EXERCISE INSTRUCTIONS — The answer should reproduce the listing below character for character.

MATERIAL FOR THIS EXERCISE —
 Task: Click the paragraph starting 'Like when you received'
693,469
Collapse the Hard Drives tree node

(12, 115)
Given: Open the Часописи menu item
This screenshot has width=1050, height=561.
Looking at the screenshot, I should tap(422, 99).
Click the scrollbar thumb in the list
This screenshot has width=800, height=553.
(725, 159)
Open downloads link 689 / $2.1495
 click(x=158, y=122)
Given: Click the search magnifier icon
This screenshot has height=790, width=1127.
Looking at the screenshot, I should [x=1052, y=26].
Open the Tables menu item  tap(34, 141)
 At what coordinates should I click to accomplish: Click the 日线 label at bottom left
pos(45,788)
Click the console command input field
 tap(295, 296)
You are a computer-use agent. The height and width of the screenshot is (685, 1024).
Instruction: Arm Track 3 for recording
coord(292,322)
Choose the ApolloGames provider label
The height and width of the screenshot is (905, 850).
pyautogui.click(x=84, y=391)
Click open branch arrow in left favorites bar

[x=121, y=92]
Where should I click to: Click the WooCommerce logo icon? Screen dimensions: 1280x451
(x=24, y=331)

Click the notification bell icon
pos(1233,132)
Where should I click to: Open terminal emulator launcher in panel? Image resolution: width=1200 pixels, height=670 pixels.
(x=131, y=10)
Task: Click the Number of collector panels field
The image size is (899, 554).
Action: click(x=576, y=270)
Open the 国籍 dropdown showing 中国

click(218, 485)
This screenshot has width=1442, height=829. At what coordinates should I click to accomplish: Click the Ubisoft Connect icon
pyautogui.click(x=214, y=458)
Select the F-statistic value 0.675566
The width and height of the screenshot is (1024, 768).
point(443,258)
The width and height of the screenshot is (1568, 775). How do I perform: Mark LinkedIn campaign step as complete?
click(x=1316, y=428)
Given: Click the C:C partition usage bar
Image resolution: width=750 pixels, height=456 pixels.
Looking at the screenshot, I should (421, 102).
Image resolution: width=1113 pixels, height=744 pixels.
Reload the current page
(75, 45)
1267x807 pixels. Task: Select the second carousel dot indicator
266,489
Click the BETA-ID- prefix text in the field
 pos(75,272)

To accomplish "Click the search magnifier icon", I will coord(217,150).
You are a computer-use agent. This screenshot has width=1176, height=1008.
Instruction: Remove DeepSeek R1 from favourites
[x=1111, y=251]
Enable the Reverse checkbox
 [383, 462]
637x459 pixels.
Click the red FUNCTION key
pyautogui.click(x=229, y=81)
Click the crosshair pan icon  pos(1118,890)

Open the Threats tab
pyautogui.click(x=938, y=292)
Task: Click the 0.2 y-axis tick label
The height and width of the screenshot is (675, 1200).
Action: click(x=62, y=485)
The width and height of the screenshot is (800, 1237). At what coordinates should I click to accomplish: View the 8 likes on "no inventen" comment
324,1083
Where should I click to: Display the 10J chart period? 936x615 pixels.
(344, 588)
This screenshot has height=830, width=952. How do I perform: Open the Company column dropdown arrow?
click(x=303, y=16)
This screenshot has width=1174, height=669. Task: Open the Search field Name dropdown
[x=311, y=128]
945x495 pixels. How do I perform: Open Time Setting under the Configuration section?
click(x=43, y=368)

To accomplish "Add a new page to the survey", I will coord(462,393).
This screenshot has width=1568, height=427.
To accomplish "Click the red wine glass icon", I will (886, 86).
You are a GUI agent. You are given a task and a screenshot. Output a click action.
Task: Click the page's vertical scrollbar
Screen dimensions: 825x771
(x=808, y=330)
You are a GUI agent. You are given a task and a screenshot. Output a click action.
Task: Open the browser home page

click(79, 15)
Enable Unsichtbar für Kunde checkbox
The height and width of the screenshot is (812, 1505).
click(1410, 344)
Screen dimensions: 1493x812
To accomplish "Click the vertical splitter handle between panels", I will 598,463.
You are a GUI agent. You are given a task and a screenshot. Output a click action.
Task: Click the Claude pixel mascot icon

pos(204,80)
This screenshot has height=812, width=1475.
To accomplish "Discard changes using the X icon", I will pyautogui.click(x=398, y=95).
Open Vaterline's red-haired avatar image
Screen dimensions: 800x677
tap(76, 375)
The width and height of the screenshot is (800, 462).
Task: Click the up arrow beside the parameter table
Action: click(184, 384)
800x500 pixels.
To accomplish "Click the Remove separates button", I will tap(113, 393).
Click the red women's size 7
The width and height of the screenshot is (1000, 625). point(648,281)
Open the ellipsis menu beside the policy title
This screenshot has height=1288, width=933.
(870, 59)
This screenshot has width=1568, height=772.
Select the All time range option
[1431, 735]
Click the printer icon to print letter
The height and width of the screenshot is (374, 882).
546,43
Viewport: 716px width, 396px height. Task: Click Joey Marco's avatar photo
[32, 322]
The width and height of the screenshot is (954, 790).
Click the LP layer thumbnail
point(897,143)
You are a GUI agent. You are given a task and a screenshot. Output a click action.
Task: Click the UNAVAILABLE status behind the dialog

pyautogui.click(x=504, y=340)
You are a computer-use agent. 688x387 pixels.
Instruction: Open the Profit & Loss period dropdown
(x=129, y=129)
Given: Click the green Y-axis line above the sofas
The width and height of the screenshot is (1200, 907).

EXERCISE RESPONSE —
 Task: Click the paragraph starting 'Like when you received'
693,469
Collapse the Hard Drives tree node

(12, 115)
Given: Open the Часописи menu item
This screenshot has width=1050, height=561.
Looking at the screenshot, I should tap(422, 99).
Click the scrollbar thumb in the list
This screenshot has width=800, height=553.
(725, 159)
Open downloads link 689 / $2.1495
 click(x=158, y=122)
Given: Click the search magnifier icon
This screenshot has height=790, width=1127.
Looking at the screenshot, I should [x=1052, y=26].
Open the Tables menu item  tap(34, 141)
 At what coordinates should I click to accomplish: Click the 日线 label at bottom left
pos(45,788)
Click the console command input field
 tap(295, 296)
You are a computer-use agent. The height and width of the screenshot is (685, 1024).
Instruction: Arm Track 3 for recording
coord(292,322)
Choose the ApolloGames provider label
The height and width of the screenshot is (905, 850).
pyautogui.click(x=84, y=391)
Click open branch arrow in left favorites bar

[x=121, y=92]
Where should I click to: Click the WooCommerce logo icon? Screen dimensions: 1280x451
(x=24, y=331)

Click the notification bell icon
pos(1233,132)
Where should I click to: Open terminal emulator launcher in panel? Image resolution: width=1200 pixels, height=670 pixels.
(x=131, y=10)
Task: Click the Number of collector panels field
The image size is (899, 554).
Action: click(x=576, y=270)
Open the 国籍 dropdown showing 中国

click(218, 485)
This screenshot has width=1442, height=829. At what coordinates should I click to accomplish: Click the Ubisoft Connect icon
pyautogui.click(x=214, y=458)
Select the F-statistic value 0.675566
The width and height of the screenshot is (1024, 768).
point(443,258)
The width and height of the screenshot is (1568, 775). How do I perform: Mark LinkedIn campaign step as complete?
click(x=1316, y=428)
Given: Click the C:C partition usage bar
Image resolution: width=750 pixels, height=456 pixels.
Looking at the screenshot, I should (421, 102).
Image resolution: width=1113 pixels, height=744 pixels.
Reload the current page
(75, 45)
1267x807 pixels. Task: Select the second carousel dot indicator
266,489
Click the BETA-ID- prefix text in the field
 pos(75,272)

To accomplish "Click the search magnifier icon", I will coord(217,150).
You are a computer-use agent. This screenshot has width=1176, height=1008.
Instruction: Remove DeepSeek R1 from favourites
[x=1111, y=251]
Enable the Reverse checkbox
 [383, 462]
637x459 pixels.
Click the red FUNCTION key
pyautogui.click(x=229, y=81)
Click the crosshair pan icon  pos(1118,890)

Open the Threats tab
pyautogui.click(x=938, y=292)
Task: Click the 0.2 y-axis tick label
The height and width of the screenshot is (675, 1200).
Action: click(x=62, y=485)
The width and height of the screenshot is (800, 1237). At what coordinates should I click to accomplish: View the 8 likes on "no inventen" comment
324,1083
Where should I click to: Display the 10J chart period? 936x615 pixels.
(344, 588)
This screenshot has height=830, width=952. How do I perform: Open the Company column dropdown arrow?
click(x=303, y=16)
This screenshot has width=1174, height=669. Task: Open the Search field Name dropdown
[x=311, y=128]
945x495 pixels. How do I perform: Open Time Setting under the Configuration section?
click(x=43, y=368)

To accomplish "Add a new page to the survey", I will coord(462,393).
This screenshot has width=1568, height=427.
To accomplish "Click the red wine glass icon", I will (886, 86).
You are a GUI agent. You are given a task and a screenshot. Output a click action.
Task: Click the page's vertical scrollbar
Screen dimensions: 825x771
(x=808, y=330)
You are a GUI agent. You are given a task and a screenshot. Output a click action.
Task: Open the browser home page

click(79, 15)
Enable Unsichtbar für Kunde checkbox
The height and width of the screenshot is (812, 1505).
click(1410, 344)
Screen dimensions: 1493x812
To accomplish "Click the vertical splitter handle between panels", I will 598,463.
You are a GUI agent. You are given a task and a screenshot. Output a click action.
Task: Click the Claude pixel mascot icon

pos(204,80)
This screenshot has height=812, width=1475.
To accomplish "Discard changes using the X icon", I will pyautogui.click(x=398, y=95).
Open Vaterline's red-haired avatar image
Screen dimensions: 800x677
tap(76, 375)
The width and height of the screenshot is (800, 462).
Task: Click the up arrow beside the parameter table
Action: click(184, 384)
800x500 pixels.
To accomplish "Click the Remove separates button", I will tap(113, 393).
Click the red women's size 7
The width and height of the screenshot is (1000, 625). point(648,281)
Open the ellipsis menu beside the policy title
This screenshot has height=1288, width=933.
(870, 59)
This screenshot has width=1568, height=772.
Select the All time range option
[1431, 735]
Click the printer icon to print letter
The height and width of the screenshot is (374, 882).
546,43
Viewport: 716px width, 396px height. Task: Click Joey Marco's avatar photo
[32, 322]
The width and height of the screenshot is (954, 790).
Click the LP layer thumbnail
point(897,143)
You are a GUI agent. You are given a task and a screenshot. Output a click action.
Task: Click the UNAVAILABLE status behind the dialog

pyautogui.click(x=504, y=340)
You are a computer-use agent. 688x387 pixels.
Instruction: Open the Profit & Loss period dropdown
(x=129, y=129)
Given: Click the green Y-axis line above the sofas
The width and height of the screenshot is (1200, 907).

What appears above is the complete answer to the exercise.